Peter Barton Wilson was born August 23, 1933, in Lake Forest, Illinois, an affluent suburb north of Chicago. His parents were James Boone Wilson and Margaret Callaghan.[1] His father was originally a jewelry salesman who later became a successful advertising executive. The Wilson family moved to St. Louis when Pete was in junior high school. There he attended St. Louis Country Day School, an exclusive private institution, where he won an award in his senior year for combined scholarship, athletics, and citizenship. In the fall of 1952 Wilson enrolled at Yale University, where he majored in English, earned his B.A., pledged the Zeta Psi fraternity, and received a Marines ROTC scholarship.

After graduation from Yale, Wilson served three years in the Marines as an infantry officer, eventually becoming a platoon commander. Upon completion of his military obligation, Wilson earned a law degree from Boalt Hall School of Law at the University of California, Berkeley.

In 1962, while working for Republican gubernatorial candidate Richard M. Nixon, Wilson got to know one of Nixon's top aides, Herb Klein. Klein suggested that Wilson might do well in San Diego politics, and in 1963 Wilson moved to San Diego.

He began his practice as a criminal defense attorney in San Diego, but found such work to be low-paying and personally repugnant — as he later commented to the Los Angeles Times, "I realized I couldn't be a criminal defense lawyer because most of the people who do come to you are guilty." Wilson switched to a more conventional law practice and continued his activity in local politics, working for Barry Goldwater's unsuccessful presidential campaign in 1964. Wilson's like for politics and managing the day-to-day details of the political process was growing. He put in long hours for the Goldwater campaign, earning the friendship of local Republican boosters so necessary for a political career, and in 1966, at the age of thirty-three, he ran for and won a seat in the California state legislature succeeding Clair Burgener.

[edit] Mayor of San Diego

As mayor of San Diego, Wilson helmed the city as it transformed from a quiet navy town to an international trade hub, credited with amending the city charter to make public safety the first and foremost responsibility of city government and leading an effort to manage San Diego's dynamic growth and to revitalize the city's downtown area. He substantially cut the property tax rate and imposed a limit on the growth of the city budget that became a model for California's subsequently adopted Proposition 13. Wilson was largely responsible for beginning the downtown transformation of the Gaslamp Quarter from a drug infested area to a highly business friendly and successful downtown. Wilson coined the slogan for San Diego, which is still widely used today: "San Diego: America's finest city"

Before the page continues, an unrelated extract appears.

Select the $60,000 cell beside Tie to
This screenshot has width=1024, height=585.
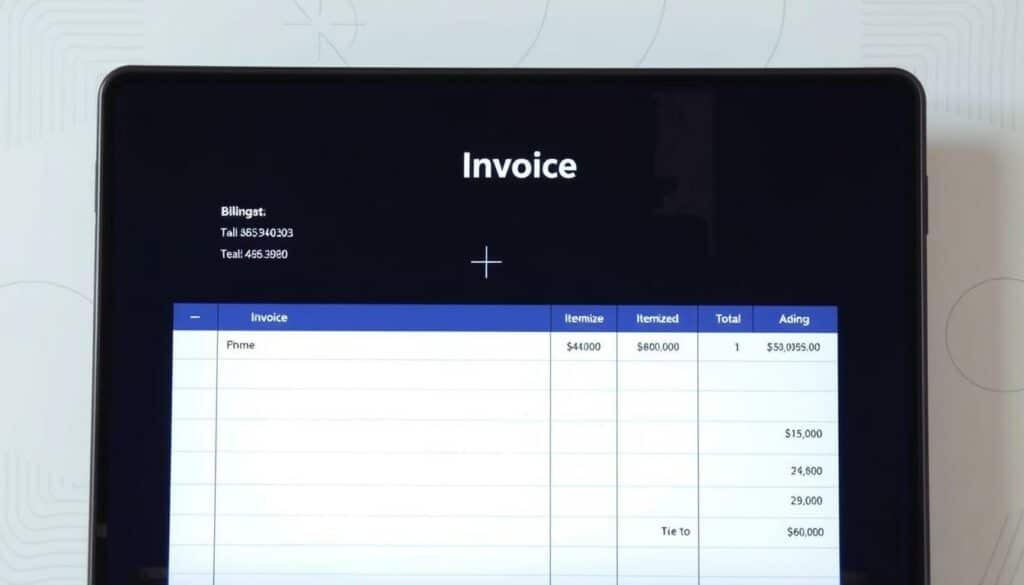coord(805,532)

[edit] United States Senator

Pete Wilson as U.S. Senator
Pete Wilson as U.S. Senator

As a United States senator from 1983 to 1991, Wilson was a vocal proponent for a stronger, more military-based defense and U.S. foreign policy.[citation needed] As a member of the Senate Armed Services Committee, he called for early implementation of President Reagan's Strategic Defense Initiative, a national ballistic missile defense system.

Wilson also cosponsored the federal Intergovernmental Regulatory Relief Act requiring the federal government to reimburse states for the cost of new federal mandates. A fiscal conservative, he was named the Senate's "Watchdog of the Treasury" for each of his eight years in the nation's capital.

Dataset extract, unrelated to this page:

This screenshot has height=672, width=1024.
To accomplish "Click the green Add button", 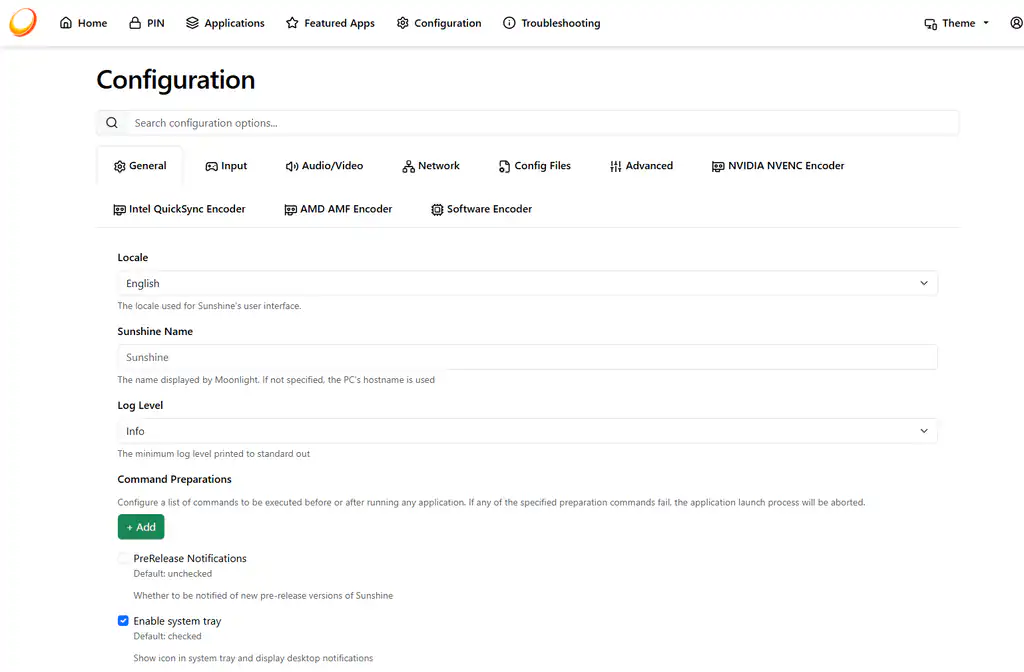I will [141, 527].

[edit] Governor of California

Wilson's eight years as governor saw California go into a strong economic recovery. Inheriting the state's worst economy since the Great Depression, Wilson insisted on strict budget discipline and worked to rehabilitate the state's environment for investment and new job creation. His term saw market-based, unsubsidized health coverage made available for employees of small businesses and additional anti-fraud measures credited for reducing workers' compensation premiums by as much as 40 percent.

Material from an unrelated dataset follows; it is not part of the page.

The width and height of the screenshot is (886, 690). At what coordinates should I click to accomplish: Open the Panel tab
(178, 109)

Wilson also enacted education reforms focused on creating curricular standards, reducing class sizes, and replacing social promotion with early remedial education. Wilson also promoted additional programs for individualized testing of all students, teacher competency training, a lengthier instructional year, and programs focusing on a return to phonics and early mastery of early reading, writing, and mathematical skills.

Wilson led efforts to enact tougher, and often considered extreme, crime measures and signed into law the controversial "Three Strikes," (25 years to life for repeat felons) and "One Strike," (25 years to life upon the first conviction of aggravated rape or child molestation.) He also resumed the death penalty in California, after 25 years of moratorium, with the execution of Robert Alton Harris in April 1992. A total of 5 people were executed under his administration (first two by gas chamber, three by lethal injection).

Wilson spoke at the funeral services for Richard M. Nixon in Yorba Linda in 1994. Two years later, he became, to date, the most recent governor to preside over a gubernatorial funeral, that being of Pat Brown.

In Wilson's 1994 successful campaign for re-election against Kathleen Brown, his two signature issues were his opposition to the billions spent by the State funding services for illegal immigrants and the race based quota components of Affirmative Action, and support for the overwhelmingly popular Prop 187, giving him a landslide win.

For most of his time as governor, Wilson reduced per-capita infrastructure spending for California, much as he had done as mayor of San Diego. [1] Many construction projects - most notably highway expansion/improvement projects - were severely hindered or delayed, while other maintenance and construction projects were abandoned completely. [2]

While his decision to merge the California State Police into the California Highway Patrol (CHP) was applauded by some as a better way to spend money, the CHP was severely limited in enforcement capacity by a minimal budget, which would not be restored until successor Gray Davis took office in 1999. Wilson remains a champion for tough-on-crime laws supported by state-wide law enforcement.

Term limits passed by voters in 1990 prohibited Wilson from running for reelection to a third term.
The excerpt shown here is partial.